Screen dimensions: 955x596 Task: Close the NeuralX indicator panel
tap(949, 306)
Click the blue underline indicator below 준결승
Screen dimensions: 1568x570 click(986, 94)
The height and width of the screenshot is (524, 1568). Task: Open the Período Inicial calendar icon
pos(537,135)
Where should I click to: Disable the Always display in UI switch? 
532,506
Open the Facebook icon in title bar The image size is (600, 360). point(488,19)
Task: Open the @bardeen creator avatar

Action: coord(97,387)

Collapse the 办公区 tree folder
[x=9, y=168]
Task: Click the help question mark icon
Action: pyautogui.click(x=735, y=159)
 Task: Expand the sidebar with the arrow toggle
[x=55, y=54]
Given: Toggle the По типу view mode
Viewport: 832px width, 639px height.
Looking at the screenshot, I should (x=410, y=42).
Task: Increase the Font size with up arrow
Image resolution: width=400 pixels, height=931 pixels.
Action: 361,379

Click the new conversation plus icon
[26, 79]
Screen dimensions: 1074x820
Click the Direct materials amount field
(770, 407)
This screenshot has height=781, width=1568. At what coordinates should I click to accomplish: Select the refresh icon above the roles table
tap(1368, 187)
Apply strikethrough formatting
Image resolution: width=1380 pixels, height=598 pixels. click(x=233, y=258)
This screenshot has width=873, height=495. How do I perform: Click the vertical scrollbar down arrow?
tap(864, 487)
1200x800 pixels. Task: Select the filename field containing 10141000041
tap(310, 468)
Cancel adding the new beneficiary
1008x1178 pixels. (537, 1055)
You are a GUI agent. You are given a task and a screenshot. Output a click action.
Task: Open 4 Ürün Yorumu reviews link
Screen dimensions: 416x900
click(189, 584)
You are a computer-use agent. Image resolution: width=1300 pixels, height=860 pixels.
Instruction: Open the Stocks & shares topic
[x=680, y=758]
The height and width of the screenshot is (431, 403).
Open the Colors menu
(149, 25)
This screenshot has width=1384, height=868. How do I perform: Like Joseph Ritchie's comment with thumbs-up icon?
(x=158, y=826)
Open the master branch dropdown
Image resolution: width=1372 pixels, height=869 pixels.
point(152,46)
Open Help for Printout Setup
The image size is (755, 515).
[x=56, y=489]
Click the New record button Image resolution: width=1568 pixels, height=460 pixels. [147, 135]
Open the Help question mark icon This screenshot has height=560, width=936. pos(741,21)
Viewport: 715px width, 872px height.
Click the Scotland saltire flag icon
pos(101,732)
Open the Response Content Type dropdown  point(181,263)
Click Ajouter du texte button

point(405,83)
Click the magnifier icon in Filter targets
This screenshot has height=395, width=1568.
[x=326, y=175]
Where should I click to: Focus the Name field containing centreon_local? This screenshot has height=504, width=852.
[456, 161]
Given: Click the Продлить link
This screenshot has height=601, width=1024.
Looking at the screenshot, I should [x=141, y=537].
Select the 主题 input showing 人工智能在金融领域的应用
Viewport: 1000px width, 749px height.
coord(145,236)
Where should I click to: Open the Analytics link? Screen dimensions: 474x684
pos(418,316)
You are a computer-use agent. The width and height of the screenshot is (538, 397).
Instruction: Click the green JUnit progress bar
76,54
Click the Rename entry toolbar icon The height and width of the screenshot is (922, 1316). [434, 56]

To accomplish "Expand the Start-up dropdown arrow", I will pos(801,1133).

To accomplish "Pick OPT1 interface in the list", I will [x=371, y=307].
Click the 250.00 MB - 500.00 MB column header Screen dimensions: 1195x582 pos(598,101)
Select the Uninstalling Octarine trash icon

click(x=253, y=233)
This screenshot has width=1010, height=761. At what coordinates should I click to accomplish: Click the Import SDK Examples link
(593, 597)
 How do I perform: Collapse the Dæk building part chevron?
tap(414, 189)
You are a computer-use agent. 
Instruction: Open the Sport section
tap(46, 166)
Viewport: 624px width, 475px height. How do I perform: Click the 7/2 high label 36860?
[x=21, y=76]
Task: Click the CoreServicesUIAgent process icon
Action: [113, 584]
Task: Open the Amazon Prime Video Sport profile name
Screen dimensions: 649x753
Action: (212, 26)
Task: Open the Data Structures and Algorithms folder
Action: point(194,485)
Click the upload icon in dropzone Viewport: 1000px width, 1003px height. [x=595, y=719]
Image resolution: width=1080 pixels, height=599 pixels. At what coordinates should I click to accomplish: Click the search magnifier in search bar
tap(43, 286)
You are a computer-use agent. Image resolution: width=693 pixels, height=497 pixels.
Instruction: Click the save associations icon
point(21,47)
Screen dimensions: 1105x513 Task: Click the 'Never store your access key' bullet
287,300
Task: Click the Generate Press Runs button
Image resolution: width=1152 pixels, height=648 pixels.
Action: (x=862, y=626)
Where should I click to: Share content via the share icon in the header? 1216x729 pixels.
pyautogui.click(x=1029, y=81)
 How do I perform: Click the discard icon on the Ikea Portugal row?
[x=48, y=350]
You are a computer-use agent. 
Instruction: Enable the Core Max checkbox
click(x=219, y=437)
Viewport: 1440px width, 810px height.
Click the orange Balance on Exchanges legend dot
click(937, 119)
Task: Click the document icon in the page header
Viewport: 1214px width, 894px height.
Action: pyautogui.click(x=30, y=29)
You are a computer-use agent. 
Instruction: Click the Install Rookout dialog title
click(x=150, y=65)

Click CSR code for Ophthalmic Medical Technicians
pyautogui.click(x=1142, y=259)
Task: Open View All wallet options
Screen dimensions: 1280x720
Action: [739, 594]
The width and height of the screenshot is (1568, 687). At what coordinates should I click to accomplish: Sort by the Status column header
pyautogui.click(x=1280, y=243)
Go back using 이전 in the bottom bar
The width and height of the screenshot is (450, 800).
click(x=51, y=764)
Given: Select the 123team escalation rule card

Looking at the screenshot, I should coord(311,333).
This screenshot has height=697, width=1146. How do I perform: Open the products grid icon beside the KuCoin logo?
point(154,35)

任务说明
请将上述列表的全部行逐字提取出来，不得增删或改动任何字符。

答复内容
Screen dimensions: 955x596 Task: Close the NeuralX indicator panel
tap(949, 306)
Click the blue underline indicator below 준결승
Screen dimensions: 1568x570 click(986, 94)
The height and width of the screenshot is (524, 1568). Task: Open the Período Inicial calendar icon
pos(537,135)
Where should I click to: Disable the Always display in UI switch? 
532,506
Open the Facebook icon in title bar The image size is (600, 360). point(488,19)
Task: Open the @bardeen creator avatar

Action: coord(97,387)

Collapse the 办公区 tree folder
[x=9, y=168]
Task: Click the help question mark icon
Action: pyautogui.click(x=735, y=159)
 Task: Expand the sidebar with the arrow toggle
[x=55, y=54]
Given: Toggle the По типу view mode
Viewport: 832px width, 639px height.
Looking at the screenshot, I should (x=410, y=42).
Task: Increase the Font size with up arrow
Image resolution: width=400 pixels, height=931 pixels.
Action: 361,379

Click the new conversation plus icon
[26, 79]
Screen dimensions: 1074x820
Click the Direct materials amount field
(770, 407)
This screenshot has height=781, width=1568. At what coordinates should I click to accomplish: Select the refresh icon above the roles table
tap(1368, 187)
Apply strikethrough formatting
Image resolution: width=1380 pixels, height=598 pixels. click(x=233, y=258)
This screenshot has width=873, height=495. How do I perform: Click the vertical scrollbar down arrow?
tap(864, 487)
1200x800 pixels. Task: Select the filename field containing 10141000041
tap(310, 468)
Cancel adding the new beneficiary
1008x1178 pixels. (537, 1055)
You are a GUI agent. You are given a task and a screenshot. Output a click action.
Task: Open 4 Ürün Yorumu reviews link
Screen dimensions: 416x900
click(189, 584)
You are a computer-use agent. Image resolution: width=1300 pixels, height=860 pixels.
Instruction: Open the Stocks & shares topic
[x=680, y=758]
The height and width of the screenshot is (431, 403).
Open the Colors menu
(149, 25)
This screenshot has width=1384, height=868. How do I perform: Like Joseph Ritchie's comment with thumbs-up icon?
(x=158, y=826)
Open the master branch dropdown
Image resolution: width=1372 pixels, height=869 pixels.
point(152,46)
Open Help for Printout Setup
The image size is (755, 515).
[x=56, y=489]
Click the New record button Image resolution: width=1568 pixels, height=460 pixels. [147, 135]
Open the Help question mark icon This screenshot has height=560, width=936. pos(741,21)
Viewport: 715px width, 872px height.
Click the Scotland saltire flag icon
pos(101,732)
Open the Response Content Type dropdown  point(181,263)
Click Ajouter du texte button

point(405,83)
Click the magnifier icon in Filter targets
This screenshot has height=395, width=1568.
[x=326, y=175]
Where should I click to: Focus the Name field containing centreon_local? This screenshot has height=504, width=852.
[456, 161]
Given: Click the Продлить link
This screenshot has height=601, width=1024.
Looking at the screenshot, I should [x=141, y=537].
Select the 主题 input showing 人工智能在金融领域的应用
Viewport: 1000px width, 749px height.
coord(145,236)
Where should I click to: Open the Analytics link? Screen dimensions: 474x684
pos(418,316)
You are a computer-use agent. The width and height of the screenshot is (538, 397).
Instruction: Click the green JUnit progress bar
76,54
Click the Rename entry toolbar icon The height and width of the screenshot is (922, 1316). [434, 56]

To accomplish "Expand the Start-up dropdown arrow", I will pos(801,1133).

To accomplish "Pick OPT1 interface in the list", I will [x=371, y=307].
Click the 250.00 MB - 500.00 MB column header Screen dimensions: 1195x582 pos(598,101)
Select the Uninstalling Octarine trash icon

click(x=253, y=233)
This screenshot has width=1010, height=761. At what coordinates should I click to accomplish: Click the Import SDK Examples link
(593, 597)
 How do I perform: Collapse the Dæk building part chevron?
tap(414, 189)
You are a computer-use agent. 
Instruction: Open the Sport section
tap(46, 166)
Viewport: 624px width, 475px height. How do I perform: Click the 7/2 high label 36860?
[x=21, y=76]
Task: Click the CoreServicesUIAgent process icon
Action: [113, 584]
Task: Open the Amazon Prime Video Sport profile name
Screen dimensions: 649x753
Action: (212, 26)
Task: Open the Data Structures and Algorithms folder
Action: point(194,485)
Click the upload icon in dropzone Viewport: 1000px width, 1003px height. [x=595, y=719]
Image resolution: width=1080 pixels, height=599 pixels. At what coordinates should I click to accomplish: Click the search magnifier in search bar
tap(43, 286)
You are a computer-use agent. Image resolution: width=693 pixels, height=497 pixels.
Instruction: Click the save associations icon
point(21,47)
Screen dimensions: 1105x513 Task: Click the 'Never store your access key' bullet
287,300
Task: Click the Generate Press Runs button
Image resolution: width=1152 pixels, height=648 pixels.
Action: (x=862, y=626)
Where should I click to: Share content via the share icon in the header? 1216x729 pixels.
pyautogui.click(x=1029, y=81)
 How do I perform: Click the discard icon on the Ikea Portugal row?
[x=48, y=350]
You are a computer-use agent. 
Instruction: Enable the Core Max checkbox
click(x=219, y=437)
Viewport: 1440px width, 810px height.
Click the orange Balance on Exchanges legend dot
click(937, 119)
Task: Click the document icon in the page header
Viewport: 1214px width, 894px height.
Action: pyautogui.click(x=30, y=29)
You are a computer-use agent. 
Instruction: Click the Install Rookout dialog title
click(x=150, y=65)

Click CSR code for Ophthalmic Medical Technicians
pyautogui.click(x=1142, y=259)
Task: Open View All wallet options
Screen dimensions: 1280x720
Action: [739, 594]
The width and height of the screenshot is (1568, 687). At what coordinates should I click to accomplish: Sort by the Status column header
pyautogui.click(x=1280, y=243)
Go back using 이전 in the bottom bar
The width and height of the screenshot is (450, 800).
click(x=51, y=764)
Given: Select the 123team escalation rule card

Looking at the screenshot, I should coord(311,333).
This screenshot has height=697, width=1146. How do I perform: Open the products grid icon beside the KuCoin logo?
point(154,35)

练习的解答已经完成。